(Stored dataset items)
= = =
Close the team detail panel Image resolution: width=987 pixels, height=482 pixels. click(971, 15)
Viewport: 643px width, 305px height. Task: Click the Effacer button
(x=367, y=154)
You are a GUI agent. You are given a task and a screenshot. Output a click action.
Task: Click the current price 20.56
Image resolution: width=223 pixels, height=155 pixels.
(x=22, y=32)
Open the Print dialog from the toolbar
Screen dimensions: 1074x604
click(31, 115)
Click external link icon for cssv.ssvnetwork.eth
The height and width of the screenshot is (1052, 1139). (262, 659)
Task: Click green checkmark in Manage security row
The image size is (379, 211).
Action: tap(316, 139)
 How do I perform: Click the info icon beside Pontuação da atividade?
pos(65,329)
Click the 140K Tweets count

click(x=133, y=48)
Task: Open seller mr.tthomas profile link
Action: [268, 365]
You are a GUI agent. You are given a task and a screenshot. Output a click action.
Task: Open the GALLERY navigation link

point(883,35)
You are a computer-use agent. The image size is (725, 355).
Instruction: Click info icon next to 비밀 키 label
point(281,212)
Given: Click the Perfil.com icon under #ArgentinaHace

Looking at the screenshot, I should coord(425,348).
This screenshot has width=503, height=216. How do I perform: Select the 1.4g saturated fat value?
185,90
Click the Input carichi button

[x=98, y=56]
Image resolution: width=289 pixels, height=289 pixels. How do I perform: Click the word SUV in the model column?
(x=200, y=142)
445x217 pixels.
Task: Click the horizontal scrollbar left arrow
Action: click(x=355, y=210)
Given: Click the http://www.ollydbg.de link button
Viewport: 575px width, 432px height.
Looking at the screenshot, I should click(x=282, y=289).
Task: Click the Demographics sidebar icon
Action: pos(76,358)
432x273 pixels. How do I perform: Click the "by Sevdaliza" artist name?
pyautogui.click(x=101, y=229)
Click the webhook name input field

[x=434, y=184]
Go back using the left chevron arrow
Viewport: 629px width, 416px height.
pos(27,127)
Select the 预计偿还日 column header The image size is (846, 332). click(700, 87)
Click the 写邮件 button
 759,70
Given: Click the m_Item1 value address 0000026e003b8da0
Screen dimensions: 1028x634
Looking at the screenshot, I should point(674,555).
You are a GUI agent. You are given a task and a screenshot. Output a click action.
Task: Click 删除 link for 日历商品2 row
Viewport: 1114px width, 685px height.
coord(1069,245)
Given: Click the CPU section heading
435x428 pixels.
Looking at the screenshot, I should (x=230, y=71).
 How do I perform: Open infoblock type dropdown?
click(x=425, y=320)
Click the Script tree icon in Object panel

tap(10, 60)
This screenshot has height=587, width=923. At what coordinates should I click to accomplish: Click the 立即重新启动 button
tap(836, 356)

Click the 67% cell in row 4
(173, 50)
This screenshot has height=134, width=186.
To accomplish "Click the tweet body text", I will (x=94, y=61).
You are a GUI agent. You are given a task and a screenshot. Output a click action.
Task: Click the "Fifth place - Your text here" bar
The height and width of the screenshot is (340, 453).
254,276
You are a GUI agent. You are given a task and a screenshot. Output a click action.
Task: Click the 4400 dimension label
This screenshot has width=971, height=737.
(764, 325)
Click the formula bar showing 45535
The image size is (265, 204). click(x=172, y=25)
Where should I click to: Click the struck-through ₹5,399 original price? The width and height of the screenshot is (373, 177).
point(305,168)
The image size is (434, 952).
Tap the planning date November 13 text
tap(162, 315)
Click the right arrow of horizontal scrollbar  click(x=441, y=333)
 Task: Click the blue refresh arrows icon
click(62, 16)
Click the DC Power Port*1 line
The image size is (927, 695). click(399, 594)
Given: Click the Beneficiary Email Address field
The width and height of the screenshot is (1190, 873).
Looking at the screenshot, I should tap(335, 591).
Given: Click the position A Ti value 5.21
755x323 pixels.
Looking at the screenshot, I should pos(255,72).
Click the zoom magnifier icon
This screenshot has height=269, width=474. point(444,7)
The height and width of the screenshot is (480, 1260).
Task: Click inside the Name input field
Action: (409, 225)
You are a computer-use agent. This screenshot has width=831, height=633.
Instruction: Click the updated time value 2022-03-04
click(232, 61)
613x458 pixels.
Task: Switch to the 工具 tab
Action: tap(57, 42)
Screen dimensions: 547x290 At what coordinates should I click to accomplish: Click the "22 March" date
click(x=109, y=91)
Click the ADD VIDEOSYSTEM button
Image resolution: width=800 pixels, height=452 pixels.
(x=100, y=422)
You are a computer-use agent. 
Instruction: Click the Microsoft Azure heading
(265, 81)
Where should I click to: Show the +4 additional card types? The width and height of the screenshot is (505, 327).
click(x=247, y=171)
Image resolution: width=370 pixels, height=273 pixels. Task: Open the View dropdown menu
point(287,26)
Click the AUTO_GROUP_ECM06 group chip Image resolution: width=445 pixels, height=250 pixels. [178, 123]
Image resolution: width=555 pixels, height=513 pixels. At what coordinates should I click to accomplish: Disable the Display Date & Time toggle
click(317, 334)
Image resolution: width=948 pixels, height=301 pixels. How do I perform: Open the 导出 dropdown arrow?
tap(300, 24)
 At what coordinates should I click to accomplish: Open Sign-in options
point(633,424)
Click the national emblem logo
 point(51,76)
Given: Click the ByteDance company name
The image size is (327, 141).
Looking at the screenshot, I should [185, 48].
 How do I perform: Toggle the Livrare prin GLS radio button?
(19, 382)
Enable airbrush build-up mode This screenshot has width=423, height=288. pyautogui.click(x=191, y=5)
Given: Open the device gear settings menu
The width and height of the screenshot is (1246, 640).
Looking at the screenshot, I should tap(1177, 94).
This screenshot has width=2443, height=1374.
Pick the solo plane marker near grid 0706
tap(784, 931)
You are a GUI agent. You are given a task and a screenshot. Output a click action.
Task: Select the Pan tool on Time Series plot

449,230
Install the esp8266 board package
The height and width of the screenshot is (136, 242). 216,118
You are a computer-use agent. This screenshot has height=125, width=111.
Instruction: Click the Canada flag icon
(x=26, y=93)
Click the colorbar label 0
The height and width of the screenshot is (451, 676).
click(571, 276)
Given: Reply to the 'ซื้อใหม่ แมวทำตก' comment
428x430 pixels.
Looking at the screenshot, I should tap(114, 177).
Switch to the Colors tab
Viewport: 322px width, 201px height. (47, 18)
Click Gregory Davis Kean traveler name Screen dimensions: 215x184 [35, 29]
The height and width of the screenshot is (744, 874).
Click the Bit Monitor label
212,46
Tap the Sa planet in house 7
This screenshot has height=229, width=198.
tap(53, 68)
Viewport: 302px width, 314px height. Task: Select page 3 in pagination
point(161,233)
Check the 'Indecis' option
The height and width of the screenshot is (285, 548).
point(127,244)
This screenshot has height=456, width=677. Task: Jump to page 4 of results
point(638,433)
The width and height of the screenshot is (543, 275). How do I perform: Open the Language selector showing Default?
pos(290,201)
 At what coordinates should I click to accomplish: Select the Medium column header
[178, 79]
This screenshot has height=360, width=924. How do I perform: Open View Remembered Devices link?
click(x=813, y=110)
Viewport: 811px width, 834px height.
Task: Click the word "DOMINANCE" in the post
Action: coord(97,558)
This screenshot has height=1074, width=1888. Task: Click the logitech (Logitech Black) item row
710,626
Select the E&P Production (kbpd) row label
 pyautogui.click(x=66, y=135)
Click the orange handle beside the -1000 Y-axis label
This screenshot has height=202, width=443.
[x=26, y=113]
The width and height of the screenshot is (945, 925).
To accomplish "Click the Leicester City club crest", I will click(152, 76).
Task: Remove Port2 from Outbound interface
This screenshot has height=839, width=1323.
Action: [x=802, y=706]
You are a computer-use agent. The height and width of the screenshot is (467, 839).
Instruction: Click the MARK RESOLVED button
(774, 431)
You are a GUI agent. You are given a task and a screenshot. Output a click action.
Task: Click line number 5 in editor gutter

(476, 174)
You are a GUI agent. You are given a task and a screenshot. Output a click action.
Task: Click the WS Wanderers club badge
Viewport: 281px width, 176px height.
= = =
DIRECTIONS FOR THIS TASK – Word for word, restate the lines above from the line containing "Image resolution: width=555" through the line containing "has height=125, width=111.", with both included and nothing else.

TASK RESPONSE –
Image resolution: width=555 pixels, height=513 pixels. At what coordinates should I click to accomplish: Disable the Display Date & Time toggle
click(317, 334)
Image resolution: width=948 pixels, height=301 pixels. How do I perform: Open the 导出 dropdown arrow?
tap(300, 24)
 At what coordinates should I click to accomplish: Open Sign-in options
point(633,424)
Click the national emblem logo
 point(51,76)
Given: Click the ByteDance company name
The image size is (327, 141).
Looking at the screenshot, I should [185, 48].
 How do I perform: Toggle the Livrare prin GLS radio button?
(19, 382)
Enable airbrush build-up mode This screenshot has width=423, height=288. pyautogui.click(x=191, y=5)
Given: Open the device gear settings menu
The width and height of the screenshot is (1246, 640).
Looking at the screenshot, I should tap(1177, 94).
This screenshot has width=2443, height=1374.
Pick the solo plane marker near grid 0706
tap(784, 931)
You are a GUI agent. You are given a task and a screenshot. Output a click action.
Task: Select the Pan tool on Time Series plot

449,230
Install the esp8266 board package
The height and width of the screenshot is (136, 242). 216,118
You are a computer-use agent. This screenshot has height=125, width=111.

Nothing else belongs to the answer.